Problem statement >> Output all of the entries below precisely as written.

The records >>
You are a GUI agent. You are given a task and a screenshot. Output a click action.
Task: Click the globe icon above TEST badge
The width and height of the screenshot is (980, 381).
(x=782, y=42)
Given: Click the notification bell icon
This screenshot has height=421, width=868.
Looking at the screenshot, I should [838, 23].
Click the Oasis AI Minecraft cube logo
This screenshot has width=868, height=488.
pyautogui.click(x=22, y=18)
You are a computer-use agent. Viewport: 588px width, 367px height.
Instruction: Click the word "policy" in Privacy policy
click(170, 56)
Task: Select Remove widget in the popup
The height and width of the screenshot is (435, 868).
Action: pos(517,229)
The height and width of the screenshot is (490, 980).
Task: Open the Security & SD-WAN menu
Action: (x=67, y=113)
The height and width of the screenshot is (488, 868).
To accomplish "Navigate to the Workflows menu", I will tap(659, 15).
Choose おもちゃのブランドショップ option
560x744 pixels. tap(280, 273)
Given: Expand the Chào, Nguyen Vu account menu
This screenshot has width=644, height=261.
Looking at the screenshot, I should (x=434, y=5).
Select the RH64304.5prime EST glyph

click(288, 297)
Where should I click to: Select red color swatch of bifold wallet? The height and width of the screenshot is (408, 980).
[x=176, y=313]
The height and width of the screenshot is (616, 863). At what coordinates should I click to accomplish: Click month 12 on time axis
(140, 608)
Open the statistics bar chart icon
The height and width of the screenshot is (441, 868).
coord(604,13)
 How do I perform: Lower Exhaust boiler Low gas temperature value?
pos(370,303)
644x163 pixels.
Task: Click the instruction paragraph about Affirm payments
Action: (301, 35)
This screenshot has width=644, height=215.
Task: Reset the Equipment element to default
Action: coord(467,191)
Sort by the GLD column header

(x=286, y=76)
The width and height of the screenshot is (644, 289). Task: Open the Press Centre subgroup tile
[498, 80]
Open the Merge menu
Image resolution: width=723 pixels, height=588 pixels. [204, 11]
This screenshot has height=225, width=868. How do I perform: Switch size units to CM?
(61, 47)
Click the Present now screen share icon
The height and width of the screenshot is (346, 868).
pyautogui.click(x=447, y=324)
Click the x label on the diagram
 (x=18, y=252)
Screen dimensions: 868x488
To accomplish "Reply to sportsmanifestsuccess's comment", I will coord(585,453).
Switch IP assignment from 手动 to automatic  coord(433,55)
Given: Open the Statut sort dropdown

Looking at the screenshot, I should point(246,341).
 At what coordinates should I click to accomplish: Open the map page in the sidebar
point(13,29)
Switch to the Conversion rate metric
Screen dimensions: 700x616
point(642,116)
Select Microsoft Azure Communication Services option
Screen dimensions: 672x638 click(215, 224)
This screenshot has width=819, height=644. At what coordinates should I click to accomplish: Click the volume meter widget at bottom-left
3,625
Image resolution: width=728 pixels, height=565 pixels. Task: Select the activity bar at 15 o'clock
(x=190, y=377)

Response below >>
You are a GUI agent. You are given a task and a screenshot. Output a click action.
Task: Click the globe icon above TEST badge
The width and height of the screenshot is (980, 381).
(x=782, y=42)
Given: Click the notification bell icon
This screenshot has height=421, width=868.
Looking at the screenshot, I should [838, 23].
Click the Oasis AI Minecraft cube logo
This screenshot has width=868, height=488.
pyautogui.click(x=22, y=18)
You are a computer-use agent. Viewport: 588px width, 367px height.
Instruction: Click the word "policy" in Privacy policy
click(170, 56)
Task: Select Remove widget in the popup
The height and width of the screenshot is (435, 868).
Action: pos(517,229)
The height and width of the screenshot is (490, 980).
Task: Open the Security & SD-WAN menu
Action: (x=67, y=113)
The height and width of the screenshot is (488, 868).
To accomplish "Navigate to the Workflows menu", I will tap(659, 15).
Choose おもちゃのブランドショップ option
560x744 pixels. tap(280, 273)
Given: Expand the Chào, Nguyen Vu account menu
This screenshot has width=644, height=261.
Looking at the screenshot, I should (x=434, y=5).
Select the RH64304.5prime EST glyph

click(288, 297)
Where should I click to: Select red color swatch of bifold wallet? The height and width of the screenshot is (408, 980).
[x=176, y=313]
The height and width of the screenshot is (616, 863). At what coordinates should I click to accomplish: Click month 12 on time axis
(140, 608)
Open the statistics bar chart icon
The height and width of the screenshot is (441, 868).
coord(604,13)
 How do I perform: Lower Exhaust boiler Low gas temperature value?
pos(370,303)
644x163 pixels.
Task: Click the instruction paragraph about Affirm payments
Action: (301, 35)
This screenshot has width=644, height=215.
Task: Reset the Equipment element to default
Action: coord(467,191)
Sort by the GLD column header

(x=286, y=76)
The width and height of the screenshot is (644, 289). Task: Open the Press Centre subgroup tile
[498, 80]
Open the Merge menu
Image resolution: width=723 pixels, height=588 pixels. [204, 11]
This screenshot has height=225, width=868. How do I perform: Switch size units to CM?
(61, 47)
Click the Present now screen share icon
The height and width of the screenshot is (346, 868).
pyautogui.click(x=447, y=324)
Click the x label on the diagram
 (x=18, y=252)
Screen dimensions: 868x488
To accomplish "Reply to sportsmanifestsuccess's comment", I will coord(585,453).
Switch IP assignment from 手动 to automatic  coord(433,55)
Given: Open the Statut sort dropdown

Looking at the screenshot, I should point(246,341).
 At what coordinates should I click to accomplish: Open the map page in the sidebar
point(13,29)
Switch to the Conversion rate metric
Screen dimensions: 700x616
point(642,116)
Select Microsoft Azure Communication Services option
Screen dimensions: 672x638 click(215, 224)
This screenshot has width=819, height=644. At what coordinates should I click to accomplish: Click the volume meter widget at bottom-left
3,625
Image resolution: width=728 pixels, height=565 pixels. Task: Select the activity bar at 15 o'clock
(x=190, y=377)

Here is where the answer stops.